» **DOSTARCZONE REKORDY**:
┌────────

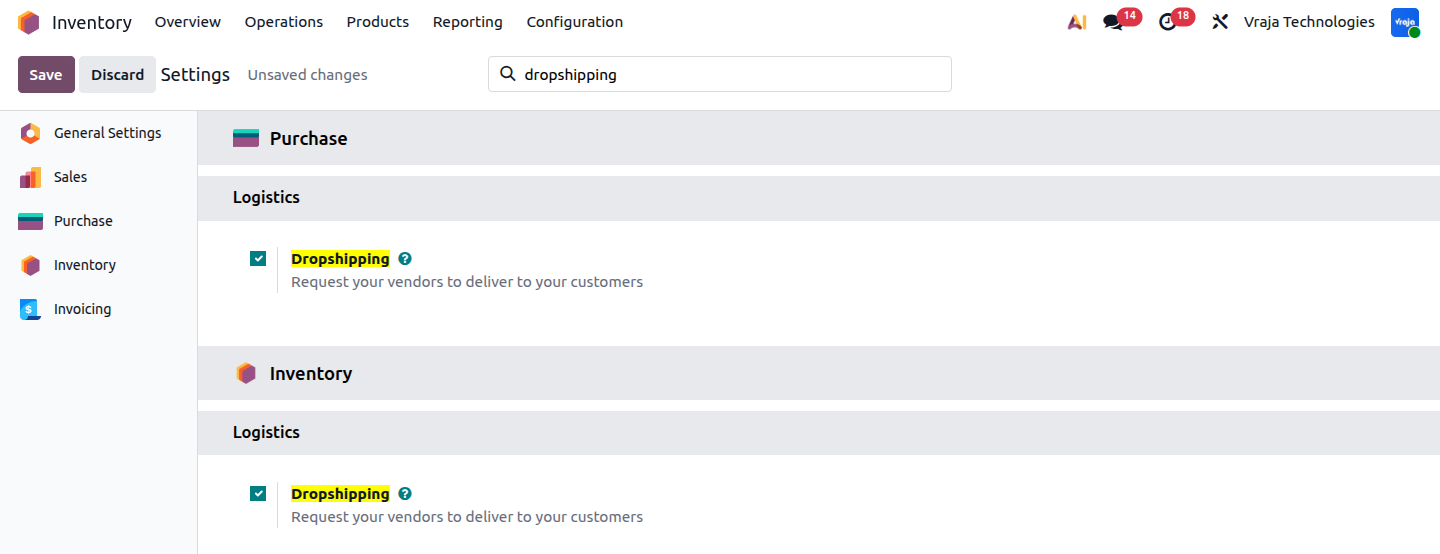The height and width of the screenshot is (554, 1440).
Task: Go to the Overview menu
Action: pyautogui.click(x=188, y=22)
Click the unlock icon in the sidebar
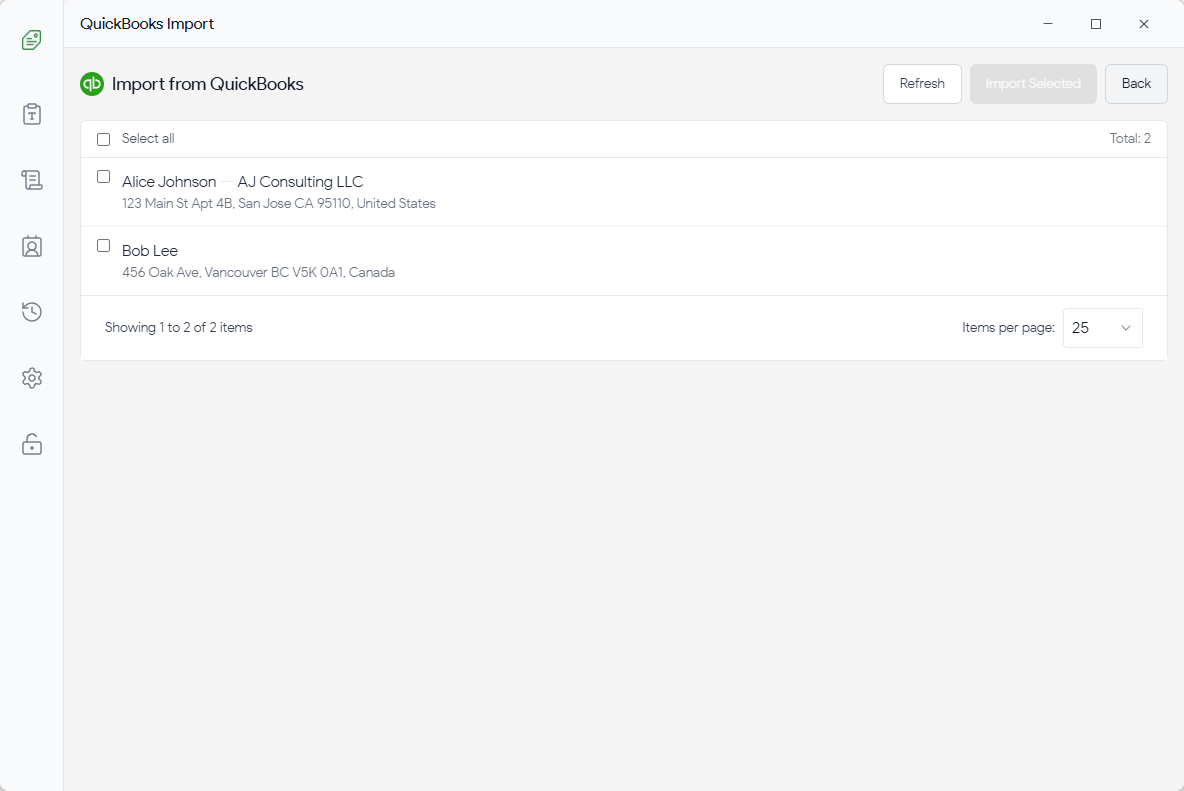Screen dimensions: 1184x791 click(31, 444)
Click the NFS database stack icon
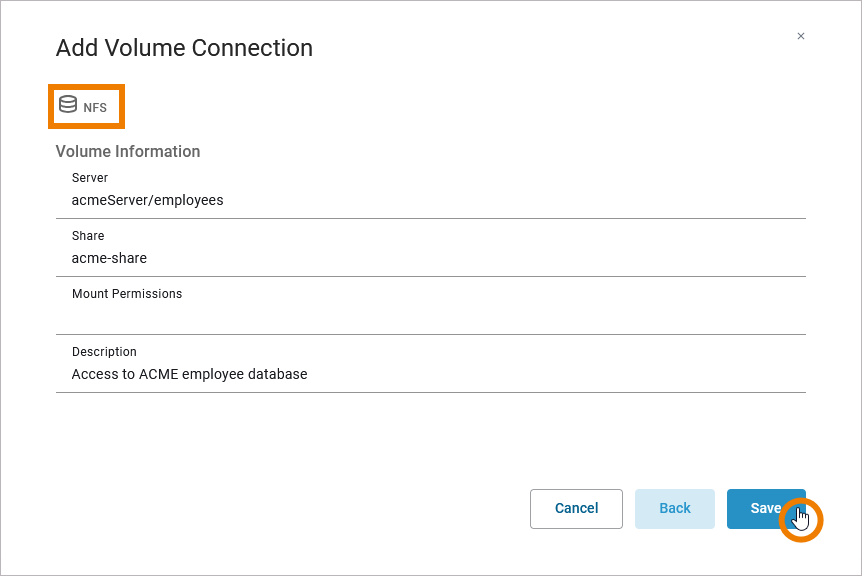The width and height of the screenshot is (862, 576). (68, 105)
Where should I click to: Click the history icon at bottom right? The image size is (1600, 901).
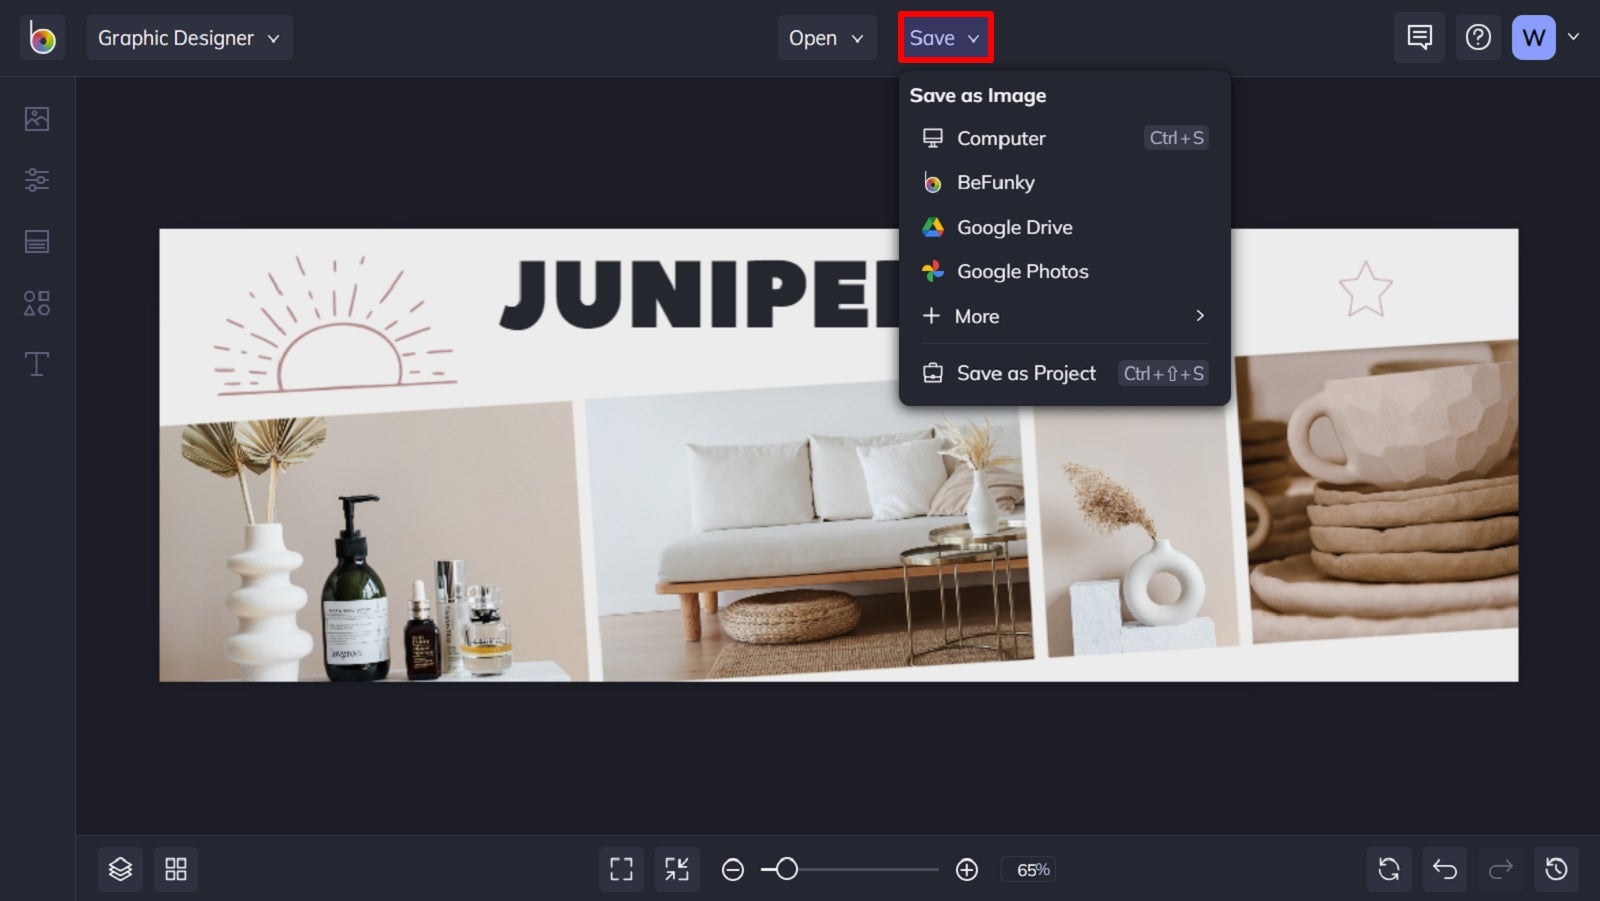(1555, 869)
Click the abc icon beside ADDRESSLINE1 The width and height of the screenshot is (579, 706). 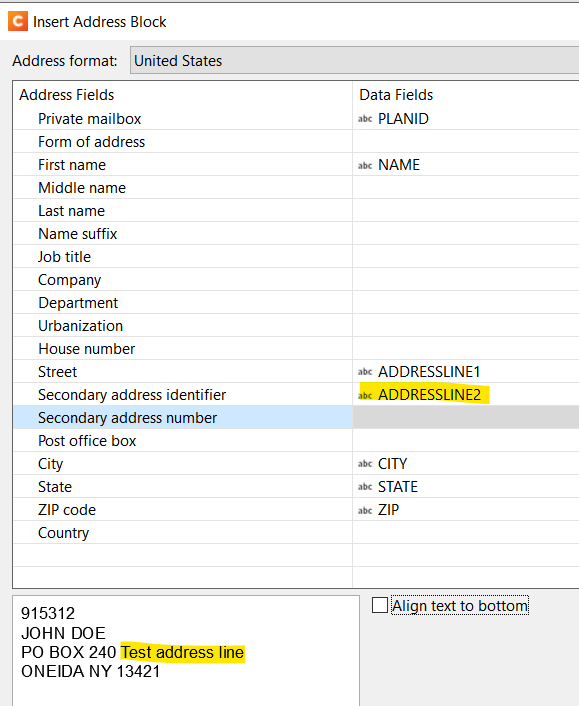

└────────
┌────────

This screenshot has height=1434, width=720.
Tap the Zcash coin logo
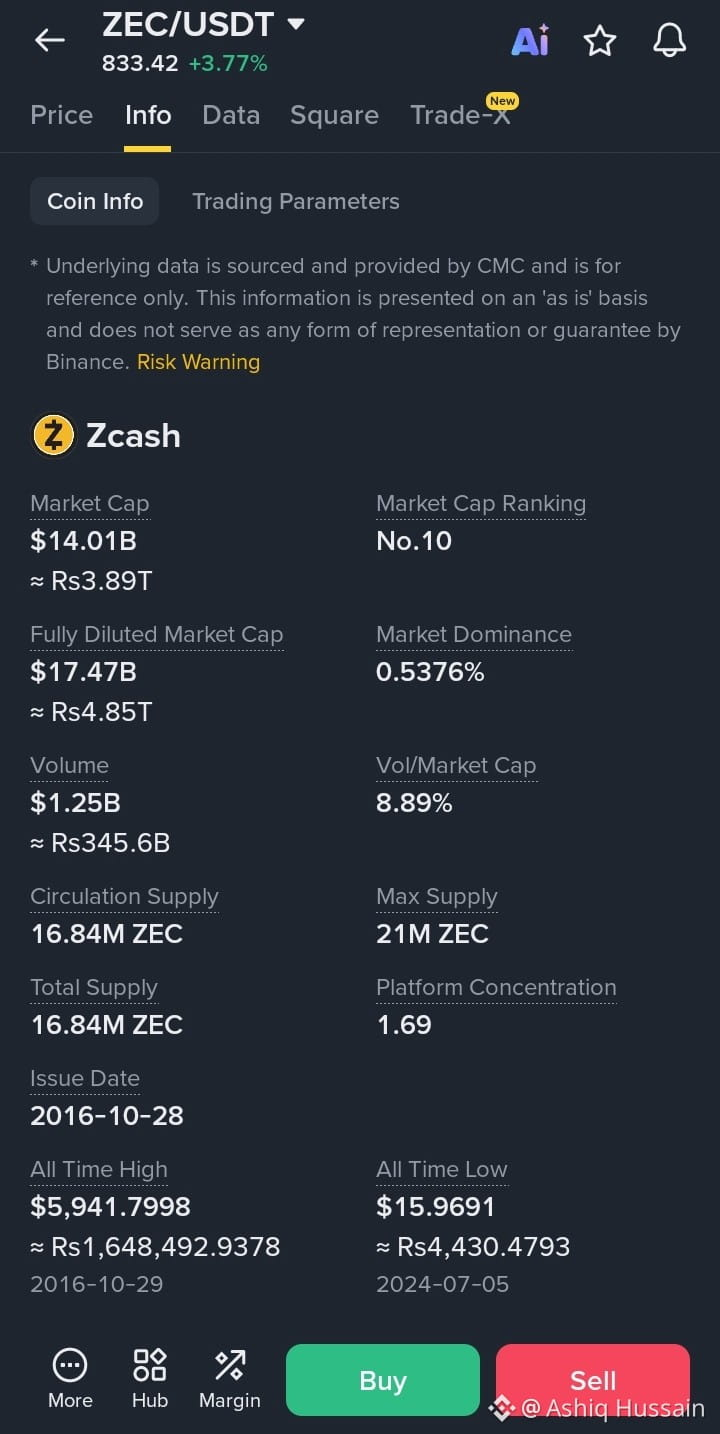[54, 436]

└────────

Zamień „icon” na „button” we fragmencie rekordów, który zaczyna się od wiersza zawierającego „The height and”, a kończy na wierszu zawierającym „Click the abc”, pozostawiając resztę bez zmian. Podaj wyłącznie ten fragment, pomijając obrazy.

» **ODPOWIEDŹ PISEMNA**:
The height and width of the screenshot is (554, 1440).
Task: Go to the Overview menu
Action: pyautogui.click(x=188, y=22)
Click the unlock button in the sidebar
Screen dimensions: 1184x791 click(31, 444)
Click the NFS database stack button
The width and height of the screenshot is (862, 576). (68, 105)
Where should I click to: Click the history button at bottom right? The image size is (1600, 901).
(1555, 869)
Click the abc button beside ADDRESSLINE1 The width and height of the screenshot is (579, 706). 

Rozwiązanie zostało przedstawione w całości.